# Copake Flip



## Freqman1 (Dec 2, 2012)

Here's someone trying to make a quick flip--Copake Lot 480 sold for $325 + 15%= $373.75 start bid $695.00! V/r Shawn

http://www.ebay.com/itm/1940-Roadma...314?pt=LH_DefaultDomain_0&hash=item1e7509bcd2

Lot 475 sold for $20 + %15= $23 start bid $375!
http://www.ebay.com/itm/1960s-Weste...472?pt=LH_DefaultDomain_0&hash=item1e7509b988

Plus three other bikes --see "Sellers Other Items".   V/r Shawn


----------



## scrubbinrims (Dec 2, 2012)

Freqman1 said:


> Here's someone trying to make a quick flip--Copake Lot 480 sold for $325 + 15%= $373.75 start bid $695.00! V/r Shawn
> 
> http://www.ebay.com/itm/1940-Roadma...314?pt=LH_DefaultDomain_0&hash=item1e7509bcd2




Patrick called that bike out as well as others on the Copake thread this seller purchased yesterday (from CA?) and using auction pictures at that for ebay.
This bike won't sell for that and with the high retail hammer prices, doubtful anybody is going to profit much.
It's worth about what it sold for yesterday...you gotta get wholesale cost, retail flip... not retail cost and retail flip.:eek:
Wonder what happens after the Copake's holding window expires...du-oh!
Chris


----------



## bike (Dec 2, 2012)

*Awsome if he can get those pices*

from Cali so good if he can have the copake shipping paid by the new buyer and skip a double ship-  a more deluxe girls CW just sold for 200 from snydebike

Very optimisting on that funky german balloon- I would not take for free for the fear of it scratcing paint or scraping rust on something good...


Singray is very late and just plane ugly- 

at least he made the initative most did (or in fairness due to prices) could not.

There were still a few bargains- those you should figure out for yourself- this is a great opporunity to learn- If you take these at (wide) market prices you will soon find they are due to an unusual situation, in my opinion anyway.


----------



## dfa242 (Dec 2, 2012)

Freqman1 said:


> Here's someone trying to make a quick flip--Copake Lot 480 sold for $325 + 15%= $373.75 start bid $695.00! V/r Shawn
> 
> Wow, the guy's quick - I'll give him that.  It was a pretty nice bike and I probably would have bought it for the hammer price if I stayed later but yes, quite an interesting marketing strategy on his part.


----------



## scrubbinrims (Dec 2, 2012)

This is the premier vintage bicycle auction on the planet outside of ebay, yes some things slip through to reasonable price, but as of late, most do not for whatever reason we can only speculate.
I respect the buyer that steps up and pays a handsome some for something they really want, and no due respect to flipper with unrealistic turnaround prices after value has been determined in the correct setting.
Inherently, I want folks like this to fail as they really aren't bringing anything new to market and artifically inflate prices in face of the truth.
Chris


----------



## dfa242 (Dec 2, 2012)

Well said, Chris.  But what I find especially sleazy (sp.?) are the guys who list something for sale before they even have their hands on it (remembering a former Caber wearing the same stripes) - it's just wrong.


----------



## dfa242 (Dec 2, 2012)

By the way, I'm holding an internet special on this Black Diamond - $2700 - today only.  Just pulled it out of a barn this morning - honest 






Okay, just kidding - I love this bike.


----------



## RMS37 (Dec 2, 2012)

Along with the photographer's backdrop the current seller has brought Copake's (or Burgwardt's?) miss-dating of the "1940" Roadmaster as a pre-war bike.
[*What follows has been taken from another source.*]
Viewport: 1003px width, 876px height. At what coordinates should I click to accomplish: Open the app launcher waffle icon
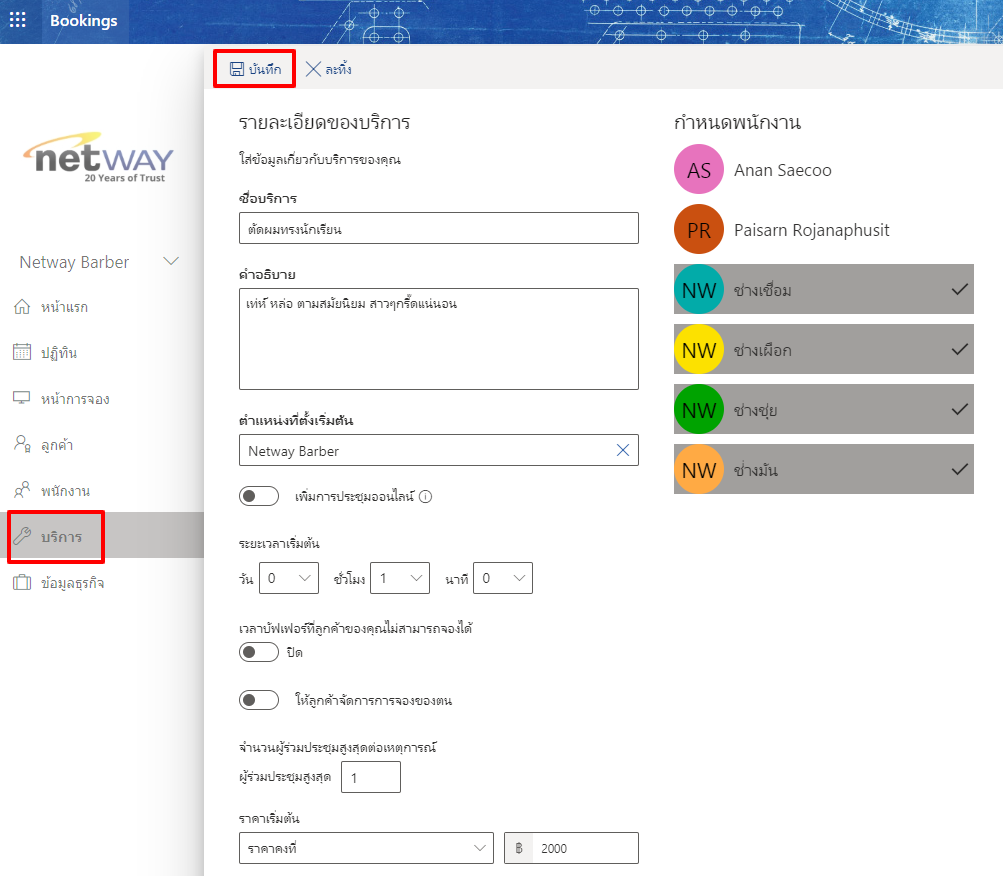[17, 21]
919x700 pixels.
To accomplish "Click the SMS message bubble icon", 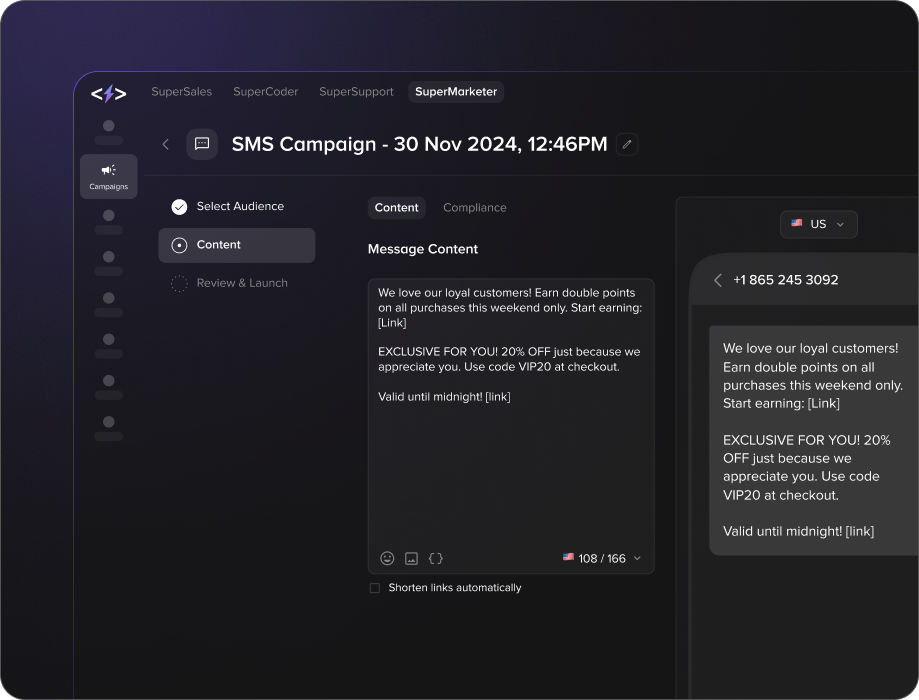I will [x=202, y=144].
It is actually from 1947/48. The real prize on this bike though is what is probably an original (or second, or third...) owner, circa 1960's, replacement headlight, typically required after battery acid consumed the original softball light.


----------



## slick (Dec 2, 2012)

Maybe i'm missing something but i don't see anything special even at $373 for that Roadmaster? Doesn't even have a tank? And wrong headlight as Phil mentioned... I guess it would be neat for a bike to cruise to the store or something but the price seems too high for me at $373.


----------



## dfa242 (Dec 2, 2012)

I didn't study any of the higher numbered lots knowing I wasn't gonna' stay that late, but from a quick look this original paint Roadmaster had a really nice patina, which always draws my eye.


----------



## s1b (Dec 3, 2012)

scrubbinrims said:


> This is the premier vintage bicycle auction on the planet outside of ebay, yes some things slip through to reasonable price, but as of late, most do not for whatever reason we can only speculate.
> I respect the buyer that steps up and pays a handsome some for something they really want, and no due respect to flipper with unrealistic turnaround prices after value has been determined in the correct setting.
> Inherently, I want folks like this to fail as they really aren't bringing anything new to market and artifically inflate prices in face of the truth.
> Chris




Chris, you are absolutley correct!!! This is what destroyed the antique/classic/hot rod car hobby!


Sean


----------



## cyclingday (Dec 4, 2012)

A couple of years ago, a guy posted a leaf spring fork for an Iver Johnson, with a make an offer quote. 
 So I made an initial offer of $600. 
He got all insulted and said that I was delusional, because that is what he paid for it at Copake earlier in the year.
I told him that since Copake was the Worlds premier Antique Bicycle auction, that I thought my offer was right on, and that he was the one that was delusional, and that it was nice not doing business with him.
That auction is for the guy who wants the really good stuff and is willing to step up for it. Not for the bargain hunting flipper.


----------



## dfa242 (Dec 4, 2012)

It's funny you bring him up - he's the same former Caber I was referring to who liked to list bikes before he had them in hand.  I told him I bought a complete Iver Johson with the same fork for less than he was asking for just the fork - he didn't take the news well and may die with that fork because he wants to double his money on it.


----------



## bike (Dec 4, 2012)

*The bulk of the auction*



scrubbinrims said:


> This is the premier vintage bicycle auction on the planet outside of ebay, yes some things slip through to reasonable price, but as of late, most do not for whatever reason we can only speculate.
> I respect the buyer that steps up and pays a handsome some for something they really want, and no due respect to flipper with unrealistic turnaround prices after value has been determined in the correct setting.
> Inherently, I want folks like this to fail as they really aren't bringing anything new to market and artifically inflate prices in face of the truth.
> Chris




Whent to the bicycle musuem of america- In my opionion- they do not know much about bikes or care, but they have big money and just hold their card up- they did this at the schwinn musuem sale- The would never deal with me -even when I offered better items at a lesser price- must be soming wrong too cheap.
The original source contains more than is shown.